PROVIDED RECORDS section start

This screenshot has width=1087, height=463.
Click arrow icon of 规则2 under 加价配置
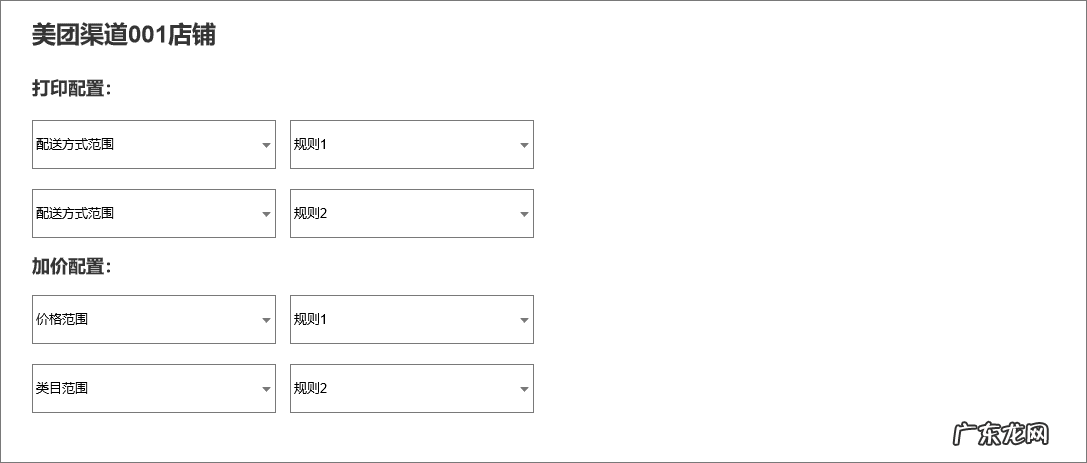click(524, 389)
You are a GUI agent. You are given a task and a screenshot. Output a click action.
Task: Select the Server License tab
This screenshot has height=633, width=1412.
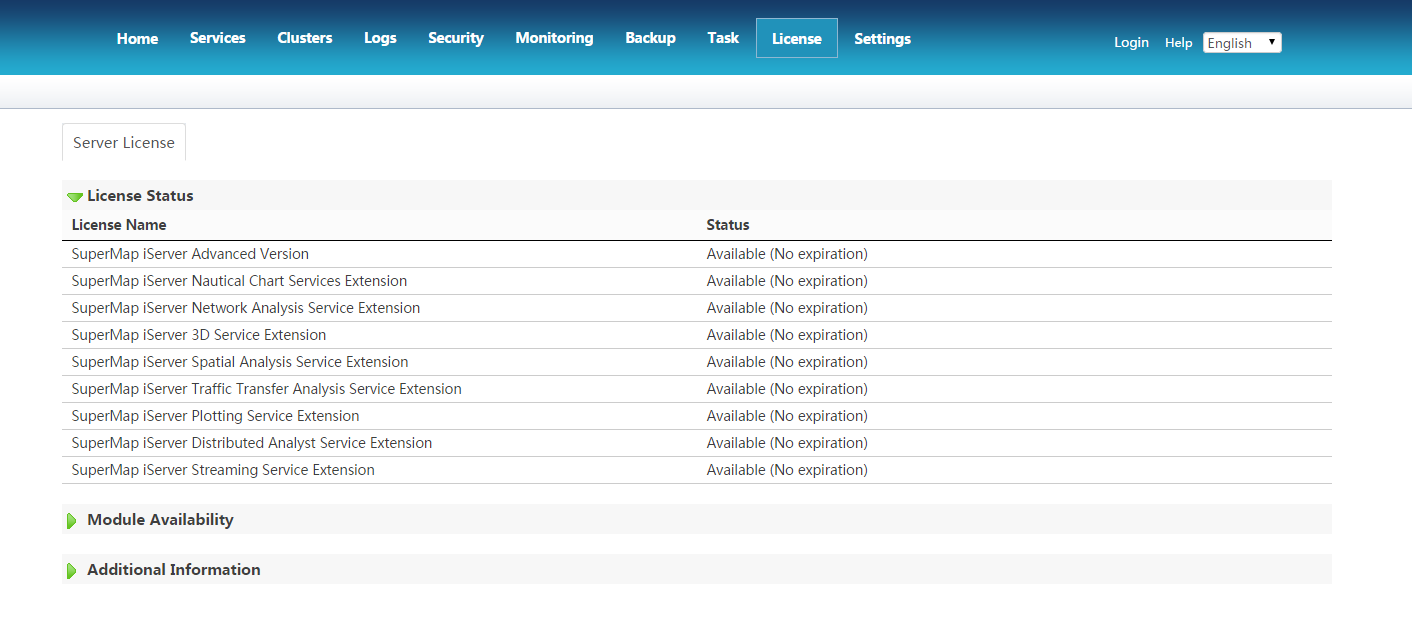point(124,143)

PROVIDED RECORDS section end

**ASSIGNED TASK:** Only the lines from the one with "You are a GUI" through the end of the data, both ends included, should be written out exactly, and no pictures should appear.

**YOUR SOLUTION:**
You are a GUI agent. You are given a task and a screenshot. Output a click action.
Task: Select the Server License tab
This screenshot has height=633, width=1412.
point(124,143)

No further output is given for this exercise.